Dfcu further revealed that SSLOA introduced two different investors who could not pay off the loan hence delaying the recovery of the loan. However, the financial institution didn’t reveal when it would take over the land.
SSLOA Secretary, Mr Adam Kakuba, confirmed the expiry of the deadline but said that the bank hasn’t auctioned the land yet.
“Although the deadline elapsed, Dfcu hasn’t sold off the land as some people are saying. As vendors, we are in talks with the bank to have their loan repaid. However, if we totally fail to repay their money, they will definitely take over our land in Kisenyi.” Mr Kakuba said.

He noted that they are collecting some money from vendors, which he said, would be remitted to Dfcu, adding that vendors are now paying in big numbers.
“The land can’t be sold without following the legal process and Dfcu hasn’t made any step to sell the land because we have explained to them that we are committed to repaying their money,” he said.
The debt arose from a Shs 3b loan, which Owino Market vendors acquired from Dfcu bank in 2011 for the lease of land, on which the market sits, from Kampala Capital City Authority (KCCA).
Management of the market staked their 4.5 acres of land in Kisenyi suburb as the security for the loan.
Mr Kakuba said that one of the conditions of the loan was to remit Shs. 250m per month.

He explained that they paid for eleven months until Kampala Capital Executive director; Ms Jennifer Musisi halted collection of revenue on grounds that the market had management wrangles.
As a result, Mr Kakuba said, they failed to repay the loan on the agreed time and hence it kept on accumulating.
On May 21, 2015, the market administration through SSLOA, signed an agreement with Dfcu bank over the repayment of the loan and hence it kept on accumulating.
The two parties agreed that the market administrators would pay Shs3 billion within 90 days from the date of signing the agreement.
However, vendors failed to repay the loan, forcing Dfcu to secure a court order to auction the land but vendors pleaded for more grace period.

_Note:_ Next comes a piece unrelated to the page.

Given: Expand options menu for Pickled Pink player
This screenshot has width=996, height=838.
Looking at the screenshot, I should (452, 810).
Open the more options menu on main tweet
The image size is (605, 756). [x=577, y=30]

The first court order was issued on August 23 2016 while the second one was issued on January 23 this year.
To recover the loan, Mr Kakuba said that they decided to sell one acre of the four acres of the land in question in 2015 to pay some money to Dfcu. The one acre was valued at Shs1.78 billion.
However, when they got a buyer, Mr Kakuba claims, he withdrew his interest.
“However, we later on learnt that Dfcu had sold the one acre but had cut the agreed upon price by Shs600 million. We sued them challenging the manner in which they sold the land but we lost the case. Court ordered that they should take over the remaining three acres if at all we failed to repay the remaining balance,” he said.

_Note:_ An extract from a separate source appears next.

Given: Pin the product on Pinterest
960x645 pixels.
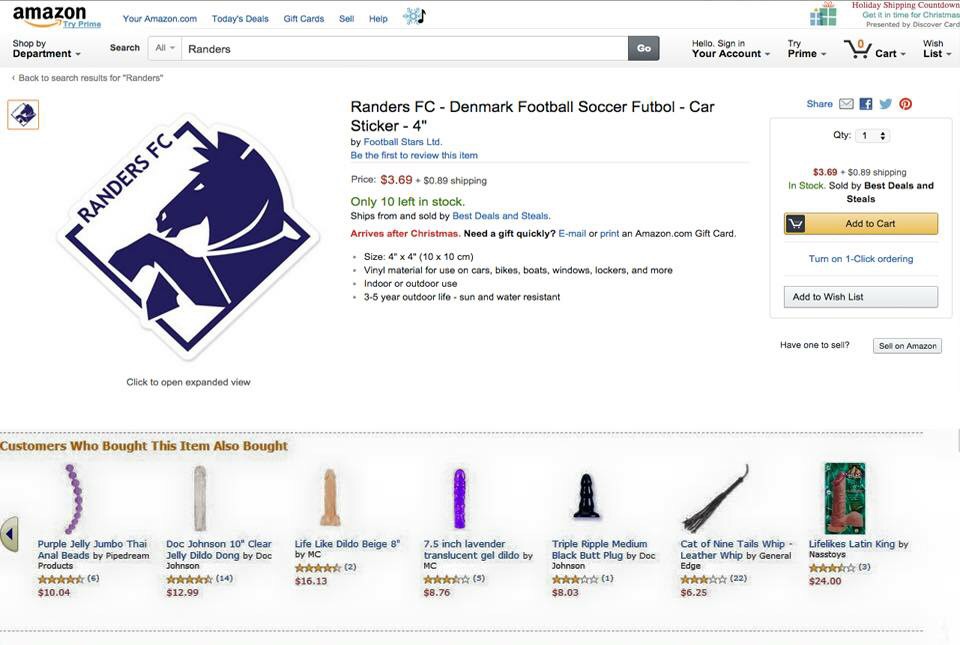Looking at the screenshot, I should click(x=905, y=104).
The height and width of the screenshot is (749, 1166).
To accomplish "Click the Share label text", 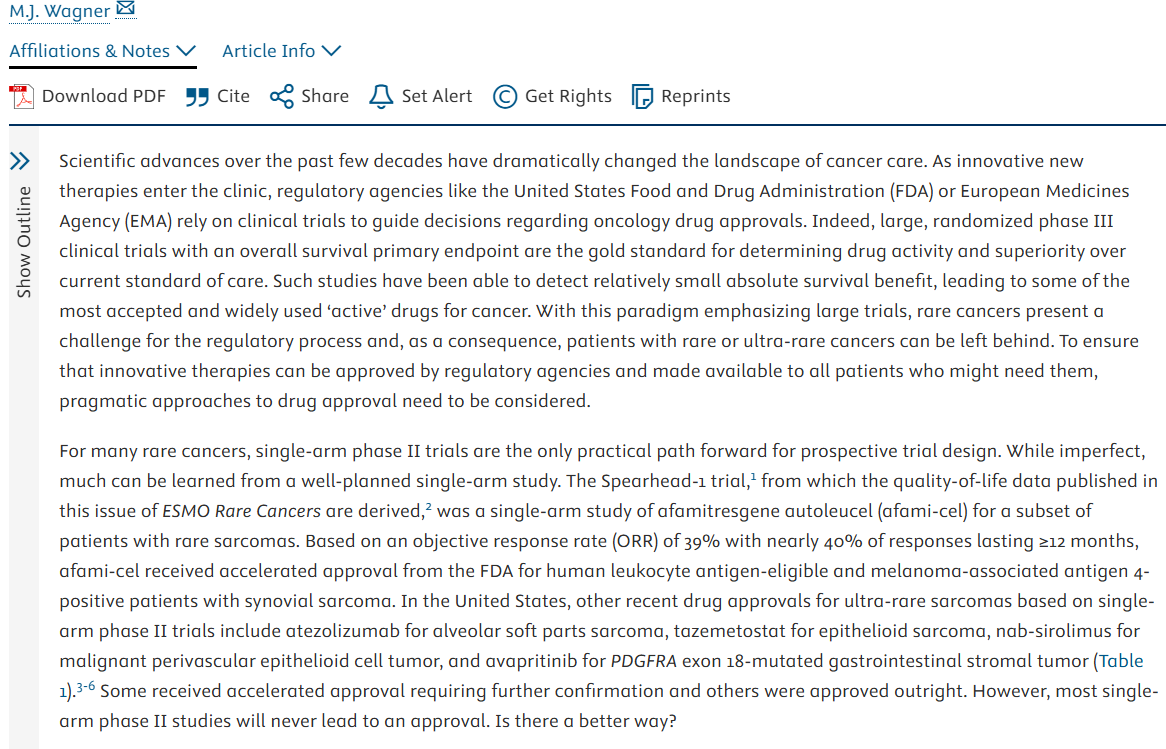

Efforts to get more information regarding the matter were futile.
But Mr Kakuba said that they have now got a developer to pay Dfcu Bank and construct the market so that they can pay him later.
KCCA spokesperson, Mr Peter Kaujju said that they were not concerned about the market because they don’t collect any revenue from it.
“Following the court case ruling IN 2014 over the ownership of that land, we lost the case and we were kicked out. The responsibility of the market is now in the hands of SSLOA,” he said.
SSLOA has a membership of 10,000 vendors while non-members are about 40,000. The registered SSLOA members are currently paying Shs1 million which management anticipates will help to clear the loan.